▶ **REQUEST**: Copy out every one of the following rows verbatim, keeping each line unchanged.

┏━━

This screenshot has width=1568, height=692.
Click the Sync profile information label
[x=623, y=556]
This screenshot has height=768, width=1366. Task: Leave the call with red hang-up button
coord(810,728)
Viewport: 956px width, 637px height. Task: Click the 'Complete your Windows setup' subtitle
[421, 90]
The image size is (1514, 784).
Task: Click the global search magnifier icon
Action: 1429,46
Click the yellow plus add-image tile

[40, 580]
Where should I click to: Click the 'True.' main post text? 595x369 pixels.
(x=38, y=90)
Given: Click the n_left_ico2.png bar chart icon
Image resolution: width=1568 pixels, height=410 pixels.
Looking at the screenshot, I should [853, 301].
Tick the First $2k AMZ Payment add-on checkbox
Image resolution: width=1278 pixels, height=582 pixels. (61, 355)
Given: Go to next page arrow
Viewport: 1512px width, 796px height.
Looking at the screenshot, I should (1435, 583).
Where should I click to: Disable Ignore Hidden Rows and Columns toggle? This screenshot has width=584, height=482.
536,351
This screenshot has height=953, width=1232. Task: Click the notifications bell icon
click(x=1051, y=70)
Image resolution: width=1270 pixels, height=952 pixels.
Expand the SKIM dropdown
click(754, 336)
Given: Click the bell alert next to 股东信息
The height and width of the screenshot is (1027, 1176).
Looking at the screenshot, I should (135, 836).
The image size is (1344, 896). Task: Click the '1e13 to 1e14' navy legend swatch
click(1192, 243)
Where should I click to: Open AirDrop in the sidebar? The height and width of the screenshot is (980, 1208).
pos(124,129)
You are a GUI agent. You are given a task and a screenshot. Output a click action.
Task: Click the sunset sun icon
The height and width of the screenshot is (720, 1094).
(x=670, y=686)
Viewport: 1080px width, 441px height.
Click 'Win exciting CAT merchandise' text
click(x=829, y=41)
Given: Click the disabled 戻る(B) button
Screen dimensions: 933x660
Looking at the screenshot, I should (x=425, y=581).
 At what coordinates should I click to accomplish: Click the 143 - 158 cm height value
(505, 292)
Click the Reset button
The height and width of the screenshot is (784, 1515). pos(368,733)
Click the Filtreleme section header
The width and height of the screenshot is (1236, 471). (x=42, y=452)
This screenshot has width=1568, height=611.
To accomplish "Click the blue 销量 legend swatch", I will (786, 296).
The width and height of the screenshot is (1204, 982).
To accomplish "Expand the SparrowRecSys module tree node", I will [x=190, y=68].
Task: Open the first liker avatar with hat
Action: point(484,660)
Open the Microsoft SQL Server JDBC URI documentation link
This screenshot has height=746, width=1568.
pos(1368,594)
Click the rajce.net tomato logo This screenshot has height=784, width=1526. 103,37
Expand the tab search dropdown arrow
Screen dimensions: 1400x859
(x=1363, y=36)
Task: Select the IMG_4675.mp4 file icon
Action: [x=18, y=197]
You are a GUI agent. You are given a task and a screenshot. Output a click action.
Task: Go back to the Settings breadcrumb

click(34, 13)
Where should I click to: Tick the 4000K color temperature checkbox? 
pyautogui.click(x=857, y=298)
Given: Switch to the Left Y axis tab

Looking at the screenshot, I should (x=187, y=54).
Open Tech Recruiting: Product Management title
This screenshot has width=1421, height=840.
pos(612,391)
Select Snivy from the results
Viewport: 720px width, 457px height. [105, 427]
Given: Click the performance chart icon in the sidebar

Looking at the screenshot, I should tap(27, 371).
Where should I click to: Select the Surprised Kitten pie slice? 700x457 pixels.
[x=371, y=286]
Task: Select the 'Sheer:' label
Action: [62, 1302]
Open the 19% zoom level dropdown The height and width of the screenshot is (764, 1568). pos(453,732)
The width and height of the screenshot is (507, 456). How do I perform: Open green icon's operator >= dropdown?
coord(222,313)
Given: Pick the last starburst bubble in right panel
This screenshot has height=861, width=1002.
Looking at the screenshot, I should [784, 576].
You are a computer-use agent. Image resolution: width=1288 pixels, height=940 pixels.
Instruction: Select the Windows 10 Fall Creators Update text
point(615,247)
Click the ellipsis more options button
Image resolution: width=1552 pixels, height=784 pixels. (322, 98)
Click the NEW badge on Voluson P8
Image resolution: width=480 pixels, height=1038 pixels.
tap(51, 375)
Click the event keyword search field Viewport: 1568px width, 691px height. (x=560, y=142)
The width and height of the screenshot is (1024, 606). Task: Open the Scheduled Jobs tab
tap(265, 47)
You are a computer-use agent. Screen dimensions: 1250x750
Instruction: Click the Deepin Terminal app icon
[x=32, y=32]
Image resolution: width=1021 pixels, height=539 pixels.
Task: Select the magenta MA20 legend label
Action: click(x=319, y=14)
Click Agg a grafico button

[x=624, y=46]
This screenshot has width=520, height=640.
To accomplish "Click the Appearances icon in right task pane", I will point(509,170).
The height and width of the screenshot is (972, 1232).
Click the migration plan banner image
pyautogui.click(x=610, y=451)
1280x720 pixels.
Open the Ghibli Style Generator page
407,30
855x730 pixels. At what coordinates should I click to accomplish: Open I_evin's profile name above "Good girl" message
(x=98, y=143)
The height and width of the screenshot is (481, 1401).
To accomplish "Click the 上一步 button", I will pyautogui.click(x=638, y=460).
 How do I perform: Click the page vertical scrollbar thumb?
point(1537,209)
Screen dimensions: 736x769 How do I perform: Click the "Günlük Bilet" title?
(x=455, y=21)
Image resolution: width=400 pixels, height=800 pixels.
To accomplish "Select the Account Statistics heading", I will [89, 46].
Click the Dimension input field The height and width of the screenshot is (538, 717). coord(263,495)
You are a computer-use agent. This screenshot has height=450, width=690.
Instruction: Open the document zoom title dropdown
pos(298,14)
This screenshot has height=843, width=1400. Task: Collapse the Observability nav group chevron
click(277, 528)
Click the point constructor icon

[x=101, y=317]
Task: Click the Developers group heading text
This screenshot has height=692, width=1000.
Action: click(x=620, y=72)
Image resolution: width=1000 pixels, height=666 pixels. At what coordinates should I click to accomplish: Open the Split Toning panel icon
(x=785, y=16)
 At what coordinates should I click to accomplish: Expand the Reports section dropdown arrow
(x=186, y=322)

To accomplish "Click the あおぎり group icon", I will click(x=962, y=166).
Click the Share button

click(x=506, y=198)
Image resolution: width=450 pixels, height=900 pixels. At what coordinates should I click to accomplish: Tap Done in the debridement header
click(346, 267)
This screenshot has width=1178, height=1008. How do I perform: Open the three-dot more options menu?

┗━━

▶ **ANSWER TO THE EXERCISE**:
This screenshot has width=1568, height=692.
Click the Sync profile information label
[x=623, y=556]
This screenshot has height=768, width=1366. Task: Leave the call with red hang-up button
coord(810,728)
Viewport: 956px width, 637px height. Task: Click the 'Complete your Windows setup' subtitle
[421, 90]
The image size is (1514, 784).
Task: Click the global search magnifier icon
Action: 1429,46
Click the yellow plus add-image tile

[40, 580]
Where should I click to: Click the 'True.' main post text? 595x369 pixels.
(x=38, y=90)
Given: Click the n_left_ico2.png bar chart icon
Image resolution: width=1568 pixels, height=410 pixels.
Looking at the screenshot, I should [853, 301].
Tick the First $2k AMZ Payment add-on checkbox
Image resolution: width=1278 pixels, height=582 pixels. (61, 355)
Given: Go to next page arrow
Viewport: 1512px width, 796px height.
Looking at the screenshot, I should (1435, 583).
Where should I click to: Disable Ignore Hidden Rows and Columns toggle? This screenshot has width=584, height=482.
536,351
This screenshot has height=953, width=1232. Task: Click the notifications bell icon
click(x=1051, y=70)
Image resolution: width=1270 pixels, height=952 pixels.
Expand the SKIM dropdown
click(754, 336)
Given: Click the bell alert next to 股东信息
The height and width of the screenshot is (1027, 1176).
Looking at the screenshot, I should (135, 836).
The image size is (1344, 896). Task: Click the '1e13 to 1e14' navy legend swatch
click(1192, 243)
Where should I click to: Open AirDrop in the sidebar? The height and width of the screenshot is (980, 1208).
pos(124,129)
You are a GUI agent. You are given a task and a screenshot. Output a click action.
Task: Click the sunset sun icon
The height and width of the screenshot is (720, 1094).
(x=670, y=686)
Viewport: 1080px width, 441px height.
Click 'Win exciting CAT merchandise' text
click(x=829, y=41)
Given: Click the disabled 戻る(B) button
Screen dimensions: 933x660
Looking at the screenshot, I should (x=425, y=581).
 At what coordinates should I click to accomplish: Click the 143 - 158 cm height value
(505, 292)
Click the Reset button
The height and width of the screenshot is (784, 1515). pos(368,733)
Click the Filtreleme section header
The width and height of the screenshot is (1236, 471). (x=42, y=452)
This screenshot has width=1568, height=611.
To accomplish "Click the blue 销量 legend swatch", I will (786, 296).
The width and height of the screenshot is (1204, 982).
To accomplish "Expand the SparrowRecSys module tree node", I will [x=190, y=68].
Task: Open the first liker avatar with hat
Action: point(484,660)
Open the Microsoft SQL Server JDBC URI documentation link
This screenshot has height=746, width=1568.
pos(1368,594)
Click the rajce.net tomato logo This screenshot has height=784, width=1526. 103,37
Expand the tab search dropdown arrow
Screen dimensions: 1400x859
(x=1363, y=36)
Task: Select the IMG_4675.mp4 file icon
Action: [x=18, y=197]
You are a GUI agent. You are given a task and a screenshot. Output a click action.
Task: Go back to the Settings breadcrumb

click(34, 13)
Where should I click to: Tick the 4000K color temperature checkbox? 
pyautogui.click(x=857, y=298)
Given: Switch to the Left Y axis tab

Looking at the screenshot, I should (x=187, y=54).
Open Tech Recruiting: Product Management title
This screenshot has width=1421, height=840.
pos(612,391)
Select Snivy from the results
Viewport: 720px width, 457px height. [105, 427]
Given: Click the performance chart icon in the sidebar

Looking at the screenshot, I should tap(27, 371).
Where should I click to: Select the Surprised Kitten pie slice? 700x457 pixels.
[x=371, y=286]
Task: Select the 'Sheer:' label
Action: [62, 1302]
Open the 19% zoom level dropdown The height and width of the screenshot is (764, 1568). pos(453,732)
The width and height of the screenshot is (507, 456). How do I perform: Open green icon's operator >= dropdown?
coord(222,313)
Given: Pick the last starburst bubble in right panel
This screenshot has height=861, width=1002.
Looking at the screenshot, I should [784, 576].
You are a computer-use agent. Image resolution: width=1288 pixels, height=940 pixels.
Instruction: Select the Windows 10 Fall Creators Update text
point(615,247)
Click the ellipsis more options button
Image resolution: width=1552 pixels, height=784 pixels. (322, 98)
Click the NEW badge on Voluson P8
Image resolution: width=480 pixels, height=1038 pixels.
tap(51, 375)
Click the event keyword search field Viewport: 1568px width, 691px height. (x=560, y=142)
The width and height of the screenshot is (1024, 606). Task: Open the Scheduled Jobs tab
tap(265, 47)
You are a computer-use agent. Screen dimensions: 1250x750
Instruction: Click the Deepin Terminal app icon
[x=32, y=32]
Image resolution: width=1021 pixels, height=539 pixels.
Task: Select the magenta MA20 legend label
Action: click(x=319, y=14)
Click Agg a grafico button

[x=624, y=46]
This screenshot has width=520, height=640.
To accomplish "Click the Appearances icon in right task pane", I will point(509,170).
The height and width of the screenshot is (972, 1232).
Click the migration plan banner image
pyautogui.click(x=610, y=451)
1280x720 pixels.
Open the Ghibli Style Generator page
407,30
855x730 pixels. At what coordinates should I click to accomplish: Open I_evin's profile name above "Good girl" message
(x=98, y=143)
The height and width of the screenshot is (481, 1401).
To accomplish "Click the 上一步 button", I will pyautogui.click(x=638, y=460).
 How do I perform: Click the page vertical scrollbar thumb?
point(1537,209)
Screen dimensions: 736x769 How do I perform: Click the "Günlük Bilet" title?
(x=455, y=21)
Image resolution: width=400 pixels, height=800 pixels.
To accomplish "Select the Account Statistics heading", I will [89, 46].
Click the Dimension input field The height and width of the screenshot is (538, 717). coord(263,495)
You are a computer-use agent. This screenshot has height=450, width=690.
Instruction: Open the document zoom title dropdown
pos(298,14)
This screenshot has height=843, width=1400. Task: Collapse the Observability nav group chevron
click(277, 528)
Click the point constructor icon

[x=101, y=317]
Task: Click the Developers group heading text
This screenshot has height=692, width=1000.
Action: click(x=620, y=72)
Image resolution: width=1000 pixels, height=666 pixels. At what coordinates should I click to accomplish: Open the Split Toning panel icon
(x=785, y=16)
 At what coordinates should I click to accomplish: Expand the Reports section dropdown arrow
(x=186, y=322)

To accomplish "Click the あおぎり group icon", I will click(x=962, y=166).
Click the Share button

click(x=506, y=198)
Image resolution: width=450 pixels, height=900 pixels. At what coordinates should I click to accomplish: Tap Done in the debridement header
click(346, 267)
This screenshot has width=1178, height=1008. How do I perform: Open the three-dot more options menu?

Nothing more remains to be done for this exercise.